ABOUT THIS EXERCISE -
If a line below falls between the line with "The width and height of the screenshot is (1686, 922)." and the line with "Image resolution: width=1909", or is one of those two, output it exactly; output nothing else and no pictures.

** INFORMATION GIVEN follows **

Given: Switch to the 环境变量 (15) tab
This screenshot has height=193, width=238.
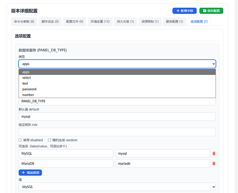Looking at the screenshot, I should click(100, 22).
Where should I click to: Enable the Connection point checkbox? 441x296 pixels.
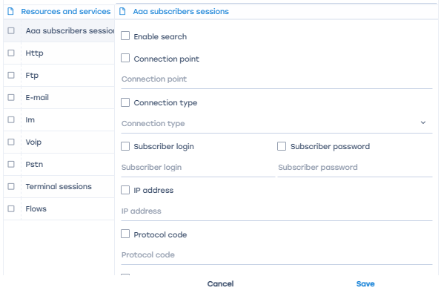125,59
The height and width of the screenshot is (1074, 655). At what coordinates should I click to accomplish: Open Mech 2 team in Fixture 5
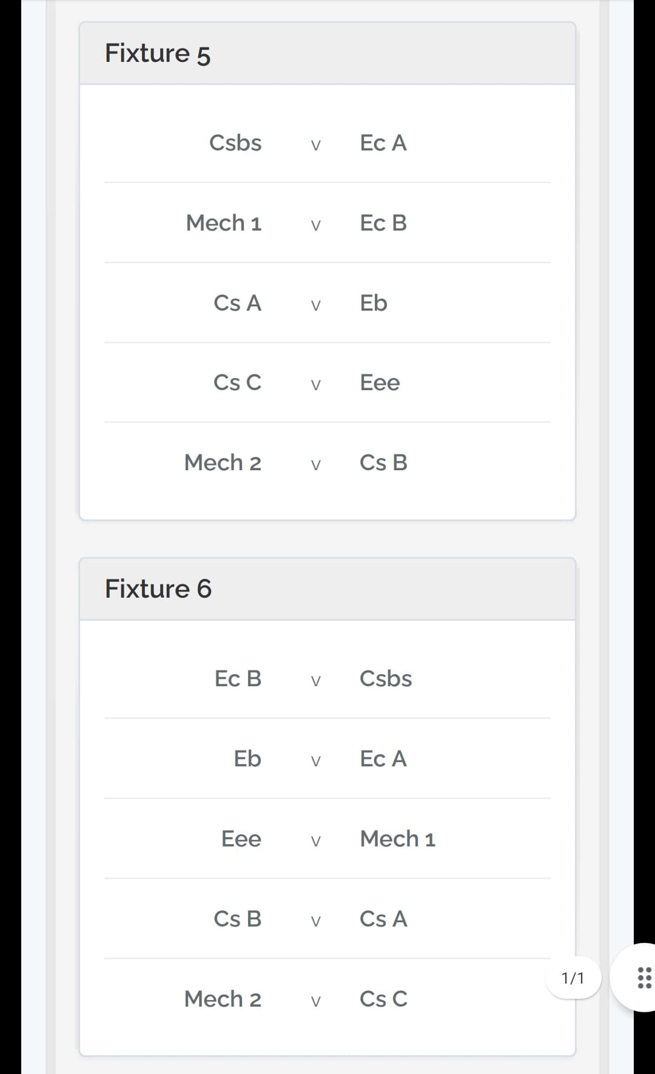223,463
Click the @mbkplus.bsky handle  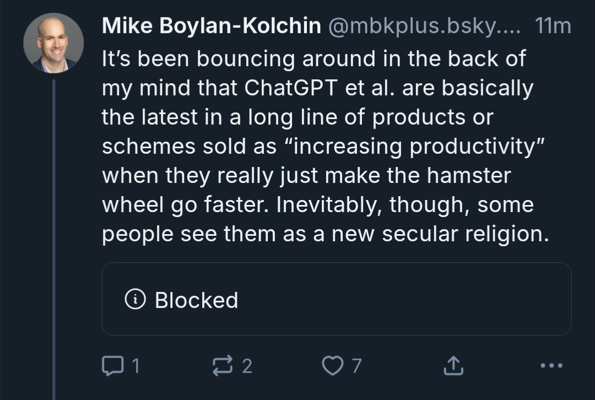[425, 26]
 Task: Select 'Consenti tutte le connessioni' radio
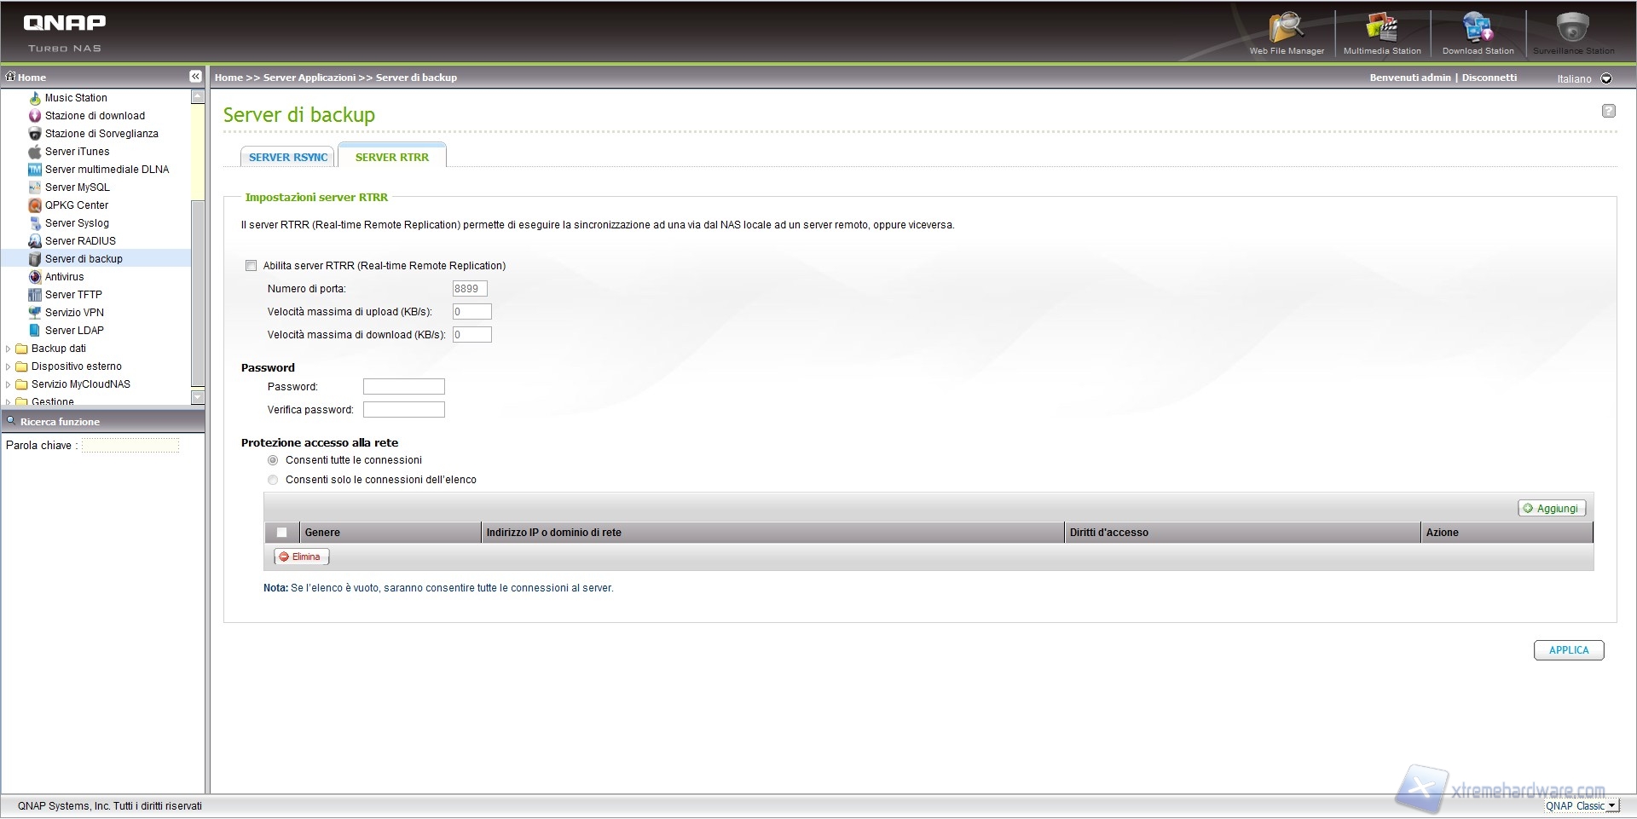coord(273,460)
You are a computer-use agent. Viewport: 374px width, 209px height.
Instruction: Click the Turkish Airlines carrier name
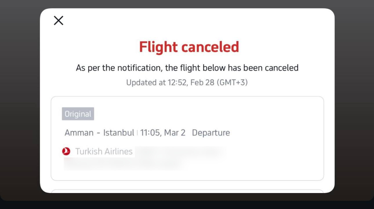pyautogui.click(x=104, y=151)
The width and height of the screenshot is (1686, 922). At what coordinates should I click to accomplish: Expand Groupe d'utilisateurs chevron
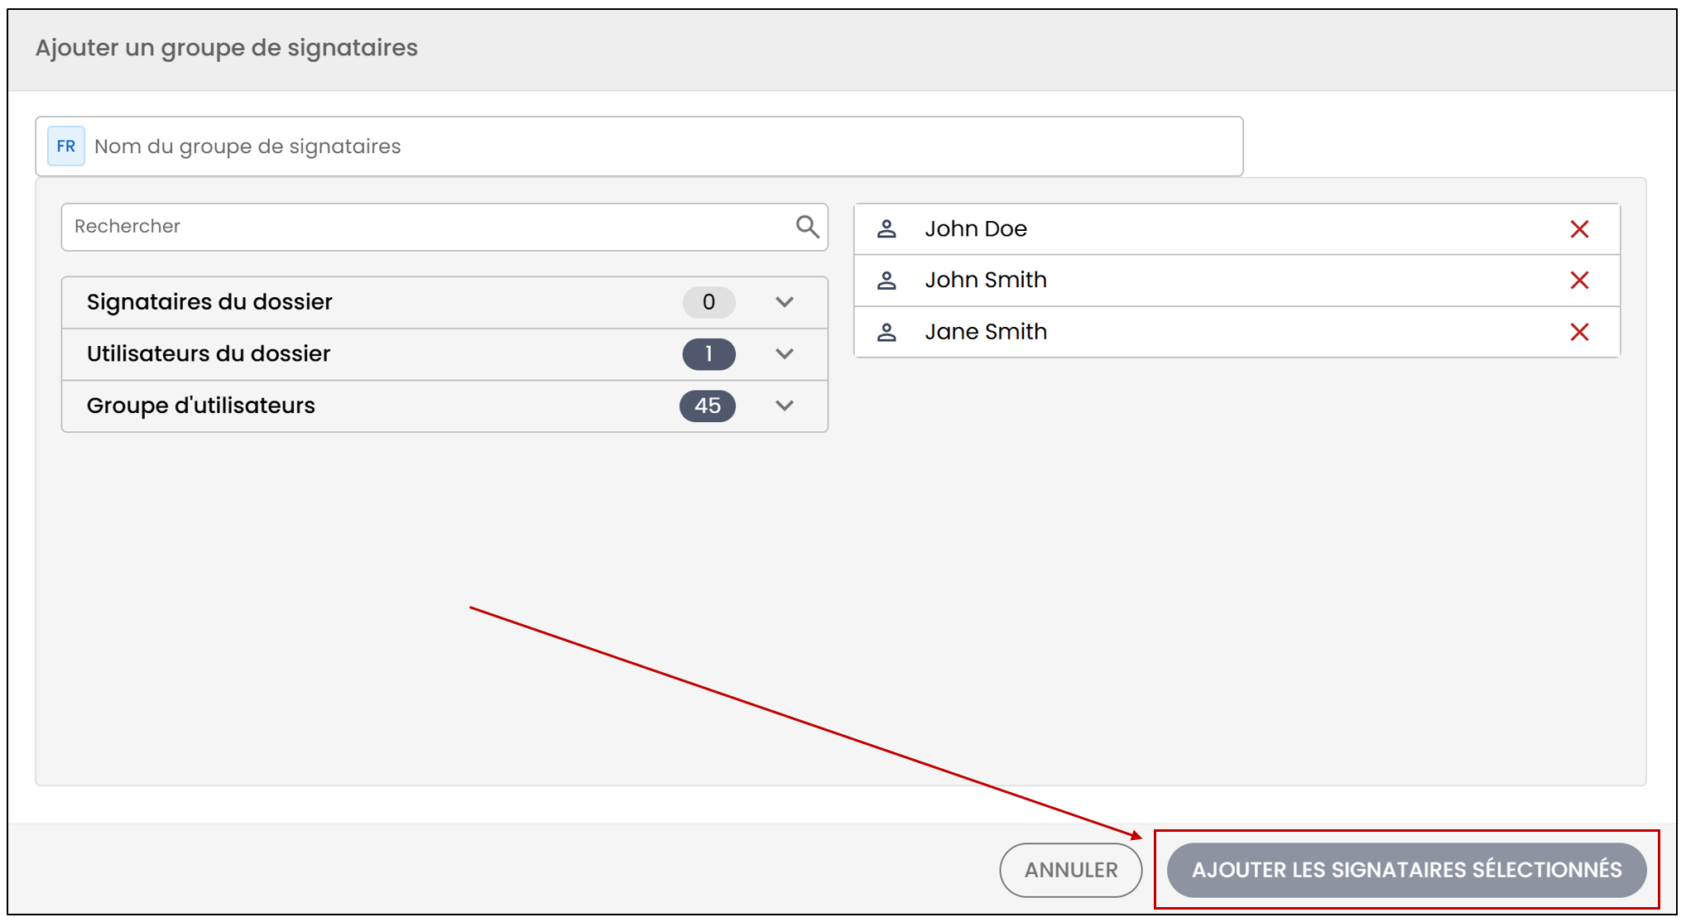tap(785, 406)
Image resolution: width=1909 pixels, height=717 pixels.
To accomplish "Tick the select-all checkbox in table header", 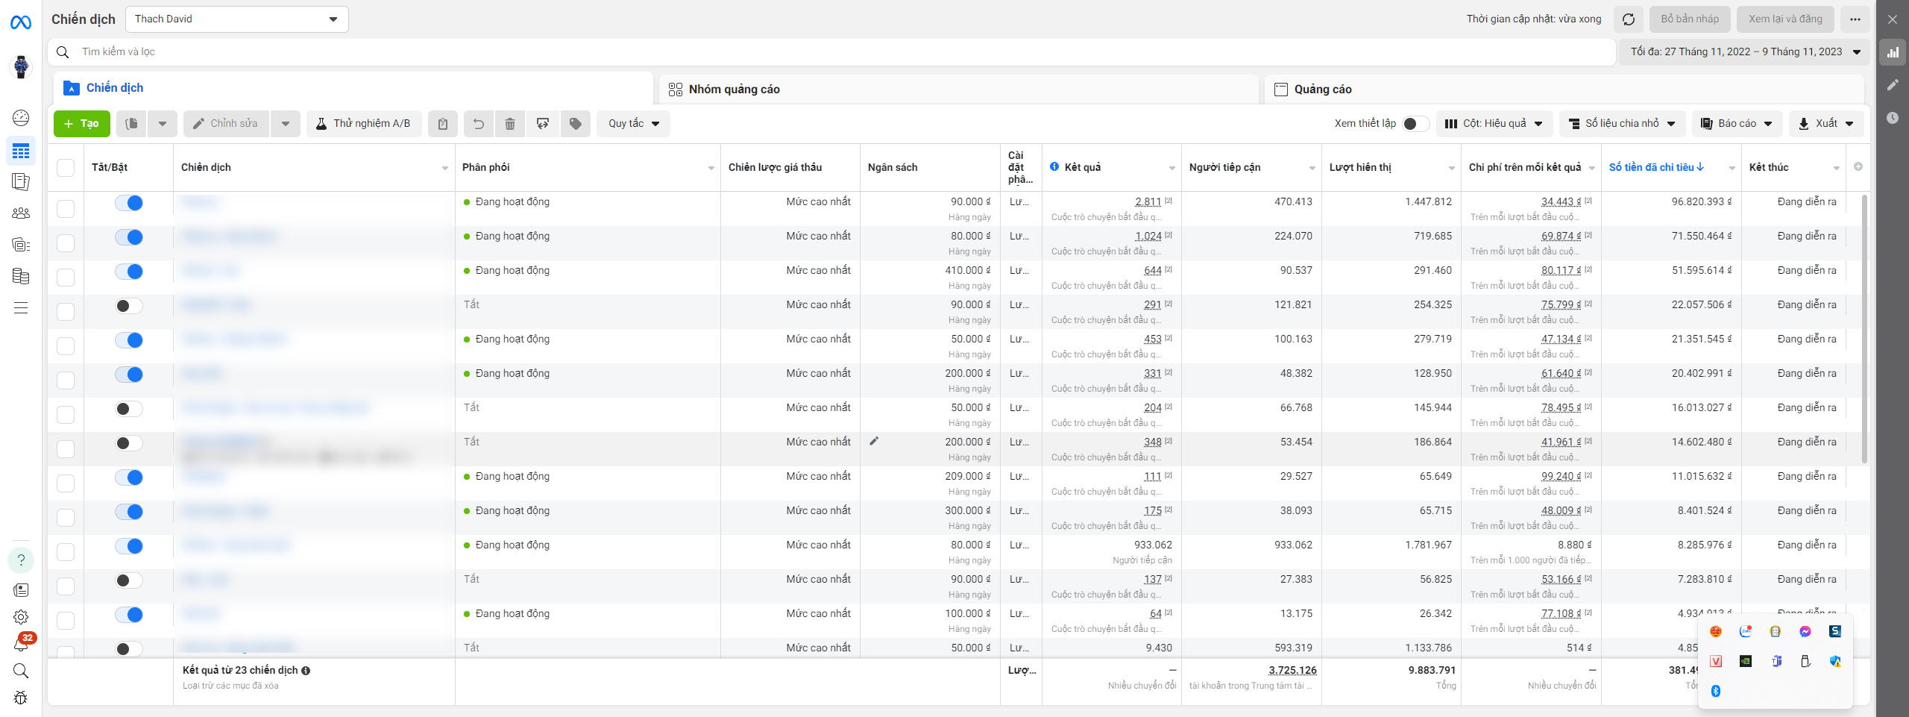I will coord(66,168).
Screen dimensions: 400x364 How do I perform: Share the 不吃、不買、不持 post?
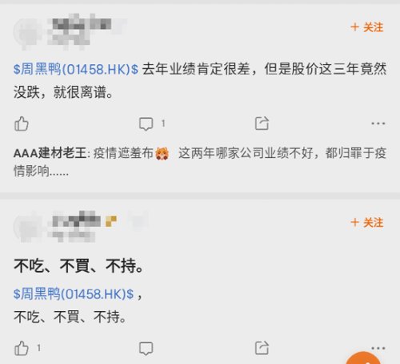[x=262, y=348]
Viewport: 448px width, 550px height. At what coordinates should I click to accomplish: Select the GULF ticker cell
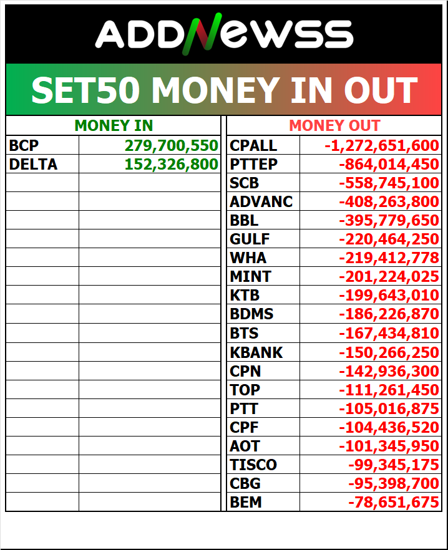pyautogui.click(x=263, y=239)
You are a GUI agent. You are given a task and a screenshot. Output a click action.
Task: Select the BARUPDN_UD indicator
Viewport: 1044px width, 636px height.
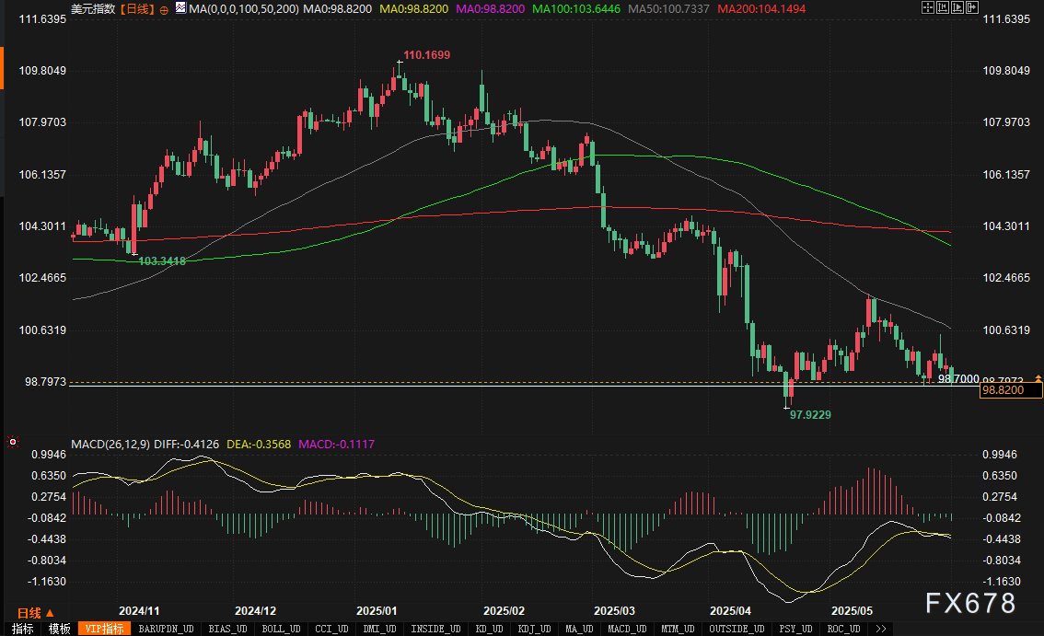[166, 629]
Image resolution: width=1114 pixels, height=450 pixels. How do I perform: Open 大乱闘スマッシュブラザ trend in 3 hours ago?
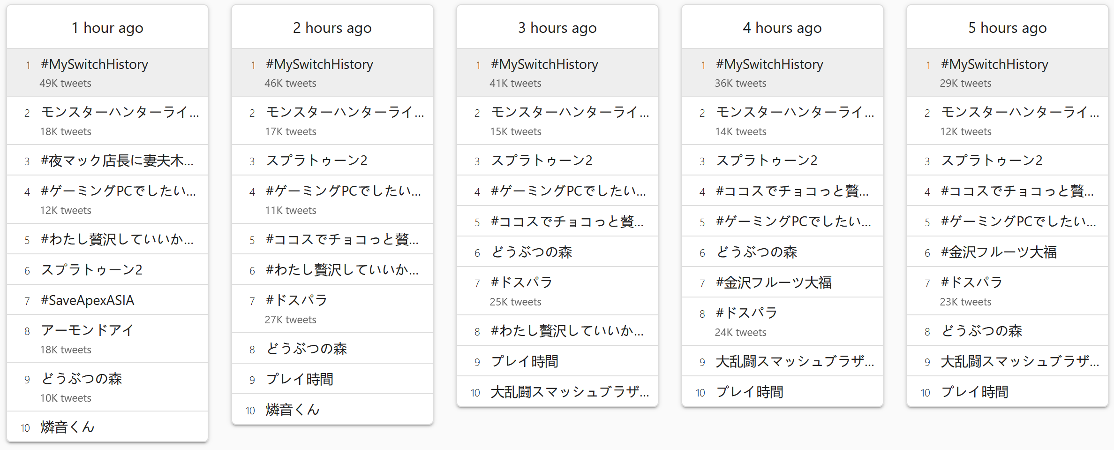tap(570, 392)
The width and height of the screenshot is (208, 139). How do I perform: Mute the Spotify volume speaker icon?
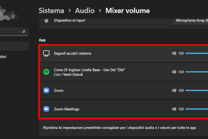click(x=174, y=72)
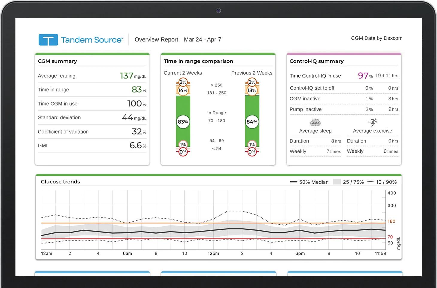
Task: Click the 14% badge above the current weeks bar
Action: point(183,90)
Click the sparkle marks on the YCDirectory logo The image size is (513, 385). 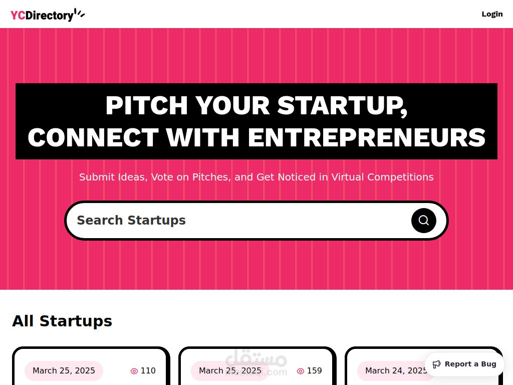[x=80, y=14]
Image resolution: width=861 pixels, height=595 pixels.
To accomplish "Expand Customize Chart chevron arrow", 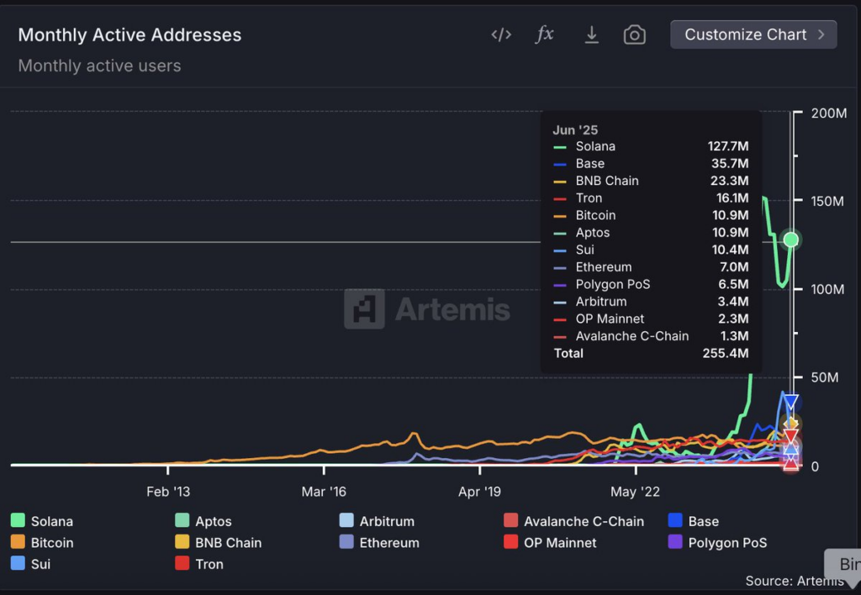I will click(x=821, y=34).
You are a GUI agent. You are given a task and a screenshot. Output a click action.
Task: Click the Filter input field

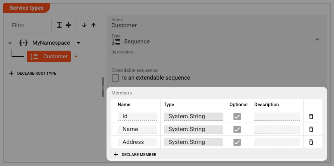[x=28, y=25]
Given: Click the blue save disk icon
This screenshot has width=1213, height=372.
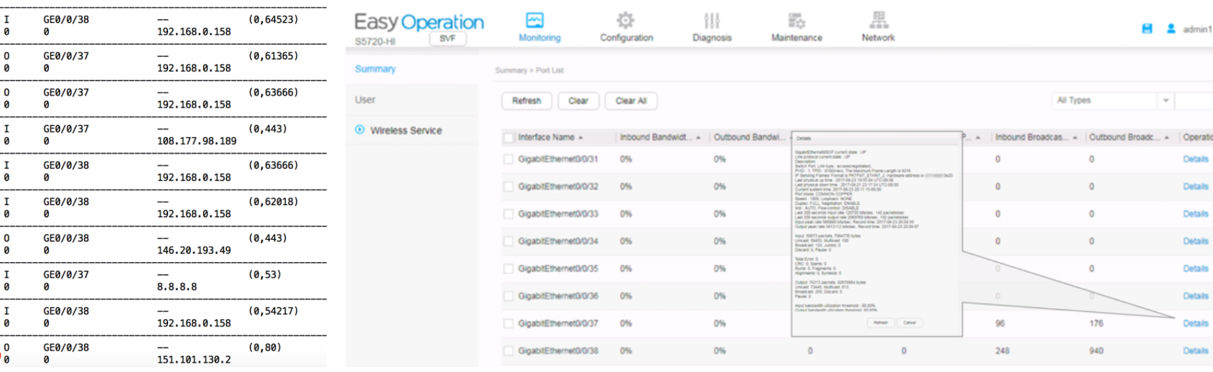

** End of INFORMATION GIVEN **

FINAL ANSWER -
The width and height of the screenshot is (1686, 922). At what coordinates should I click to accomplish: Expand Groupe d'utilisateurs chevron
tap(785, 406)
Image resolution: width=1909 pixels, height=717 pixels.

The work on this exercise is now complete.